I saw my father die of his fourth heart attack when I was eleven years old. I saw my mother die of lung cancer. I saw my brother (my good brother) die of colon cancer. My grandson (just over a year old) died of brain cancer. (The anniversary of that death was yesterday.) My sister and my brother (my evil brother) both have had multiple heart attacks, and in my brother’s case, quadruple by-pass surgery. I tell you this much to contextual my reference frame for you — that is, I am intimately familiar with hospitals and loved ones in them.

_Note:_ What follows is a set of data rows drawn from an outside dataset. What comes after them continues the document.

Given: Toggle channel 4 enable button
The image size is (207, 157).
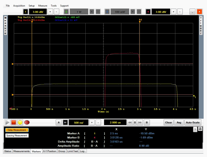Looking at the screenshot, I should [148, 12].
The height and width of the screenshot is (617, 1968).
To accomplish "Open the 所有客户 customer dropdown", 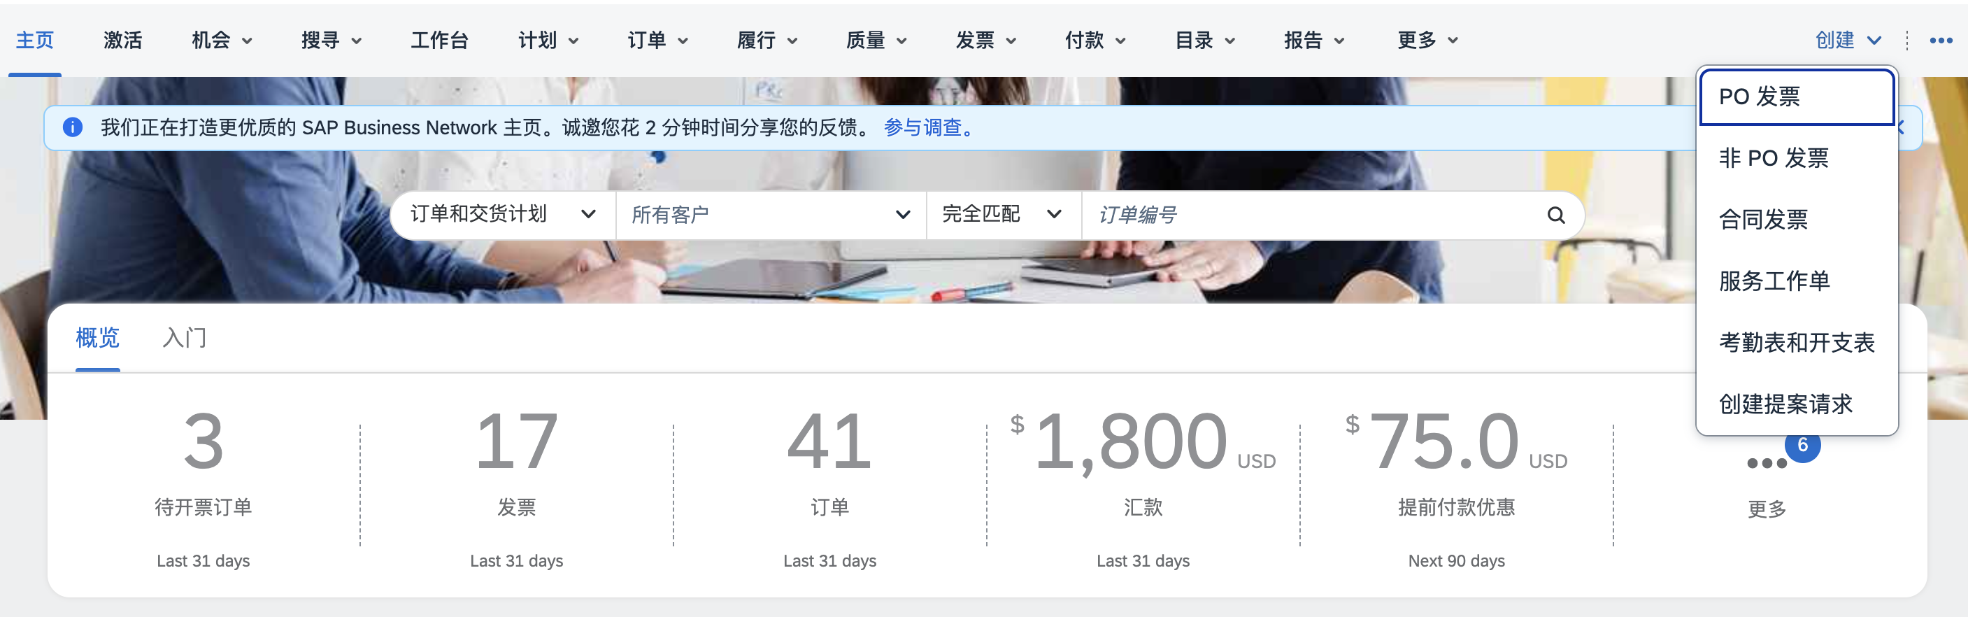I will coord(770,215).
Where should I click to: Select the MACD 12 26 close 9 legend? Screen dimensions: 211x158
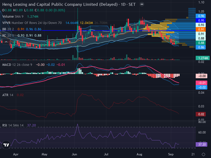click(17, 65)
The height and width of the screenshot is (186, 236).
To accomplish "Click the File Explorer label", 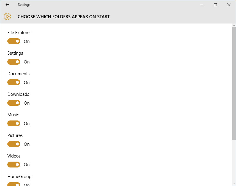I will click(x=19, y=33).
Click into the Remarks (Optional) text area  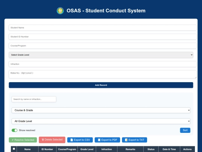[102, 74]
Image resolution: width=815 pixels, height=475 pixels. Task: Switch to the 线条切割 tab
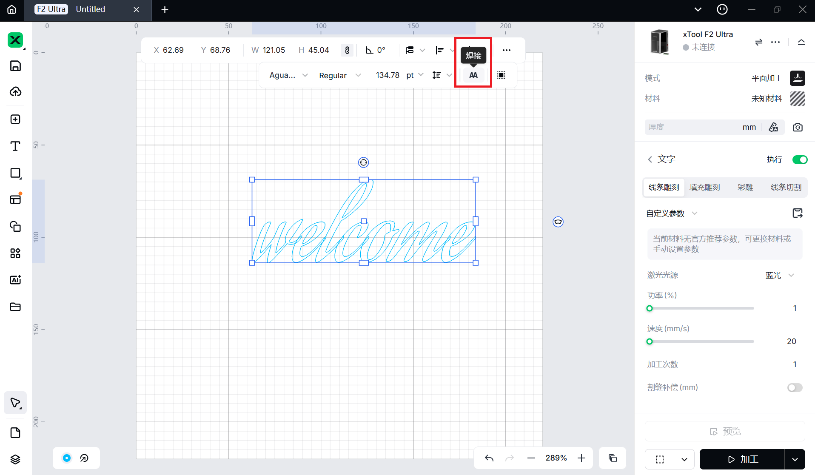pos(786,188)
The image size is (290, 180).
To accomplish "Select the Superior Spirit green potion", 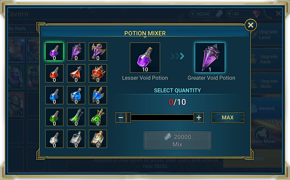I will [98, 117].
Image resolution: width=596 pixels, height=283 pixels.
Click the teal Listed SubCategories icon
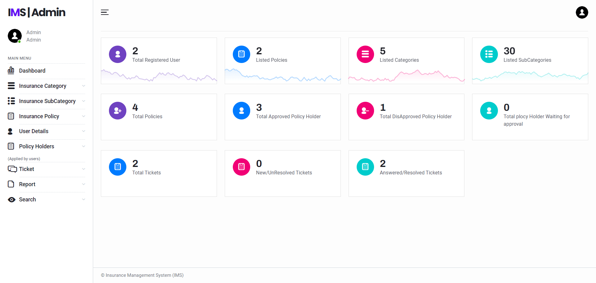tap(489, 54)
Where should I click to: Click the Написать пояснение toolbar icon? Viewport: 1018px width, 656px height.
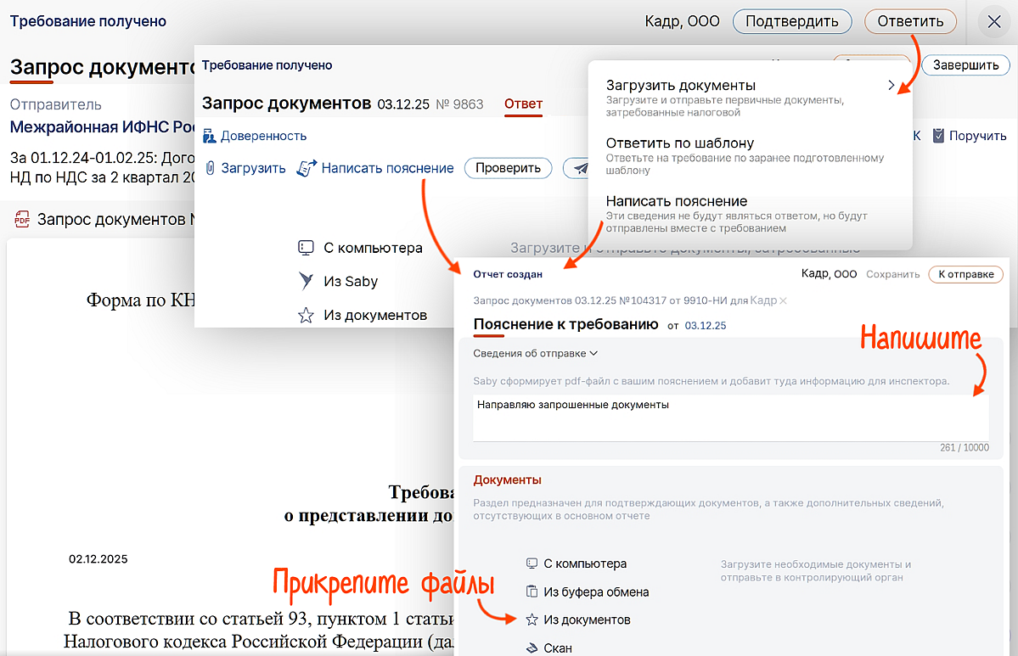coord(307,168)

Remember also that I knew nothing of Twickster or her “clique”, as she put it. All I knew was what I saw, and what I saw was that a friend dying of cancer was, again in her words, “less than understanding” about her preference. Lot’s of images and experiences came flooding back to me, one of which was the blood that gushed, exorcist style, from my grandson’s stomach and out his mouth an hour or so before his death. I read her post several times in an attempt to find something that might indicate she’d made it all up.
I understand that you would take the side of your friend, and there’s certainly nothing wrong with that. But we would all do well to understand that people have richly different life experiences, and a man who Pits your friend is not necessarily your enemy. In retrospect, I would ask her for clarification. But that moment has passed. Meanwhile, I hope I’ve clarified the matter for you.
I never said he was dying of cancer – he isn’t. He’s having surgery for cancer. Big difference.